§ DIRECTIONS FOR THIS TASK:
Copy the records word for word, from the line with "Where should I" to the line with "Toggle この図面の見積のみ表示 switch", and leave out the pictures.
----- MATERIAL FOR THE TASK
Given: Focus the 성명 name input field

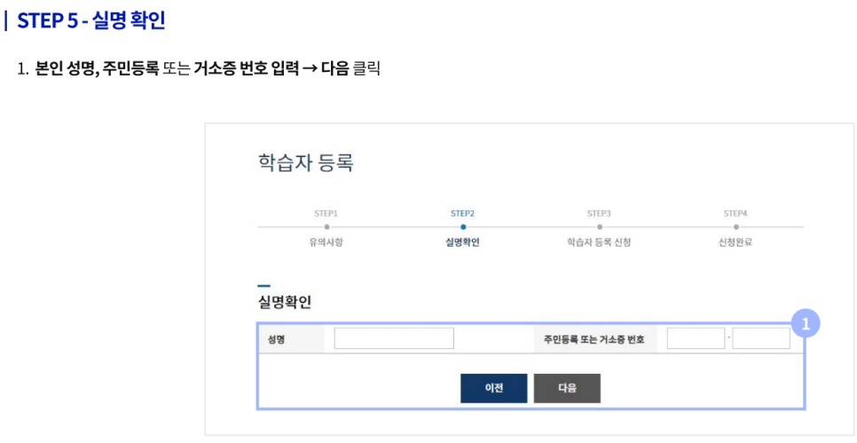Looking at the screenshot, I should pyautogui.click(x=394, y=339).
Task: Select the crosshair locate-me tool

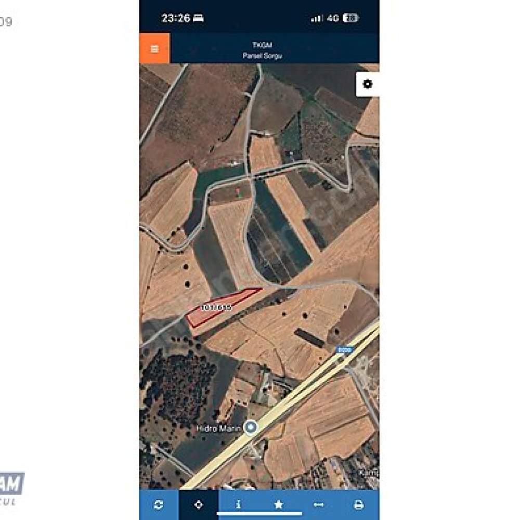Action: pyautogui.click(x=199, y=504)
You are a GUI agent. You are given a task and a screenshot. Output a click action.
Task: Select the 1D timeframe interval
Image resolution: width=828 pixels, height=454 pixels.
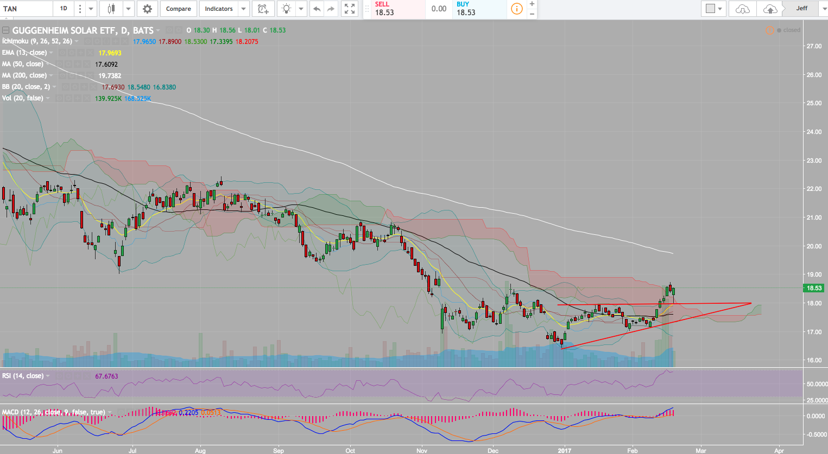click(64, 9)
----------
----- MATERIAL FOR THE TASK
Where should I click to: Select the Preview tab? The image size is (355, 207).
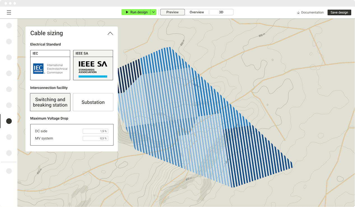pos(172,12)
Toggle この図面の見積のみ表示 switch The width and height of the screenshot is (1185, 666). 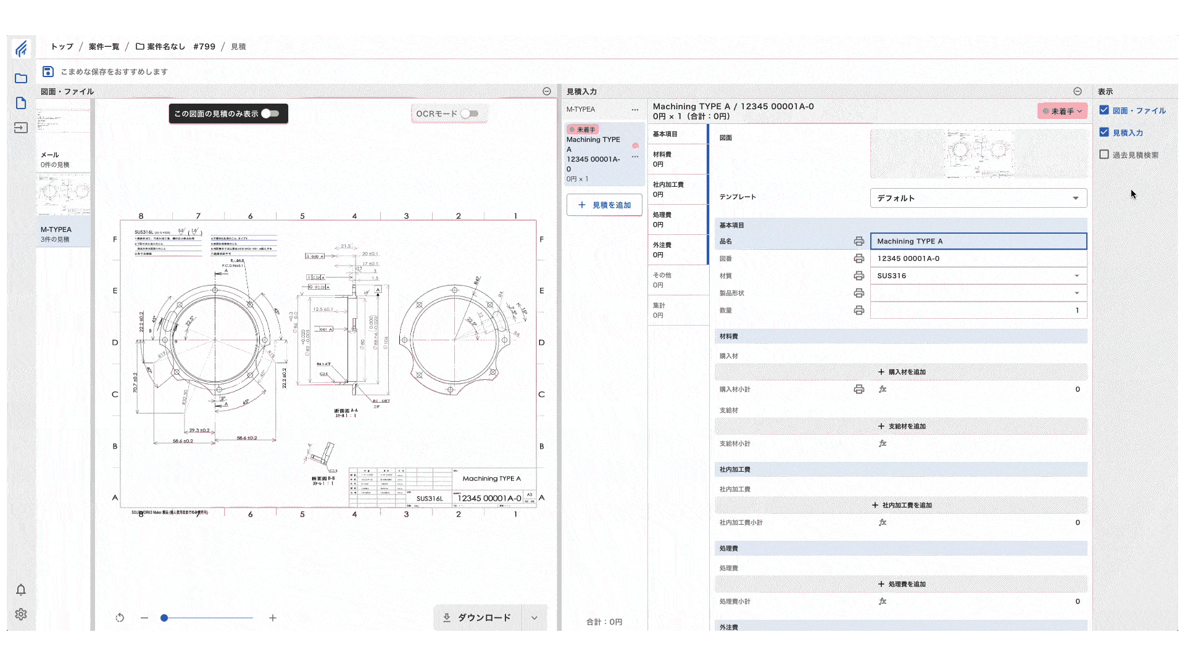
----------
§ THE ANSWER:
Where should I click to: Select the Preview tab? The image size is (355, 207).
pos(172,12)
Toggle この図面の見積のみ表示 switch The width and height of the screenshot is (1185, 666). 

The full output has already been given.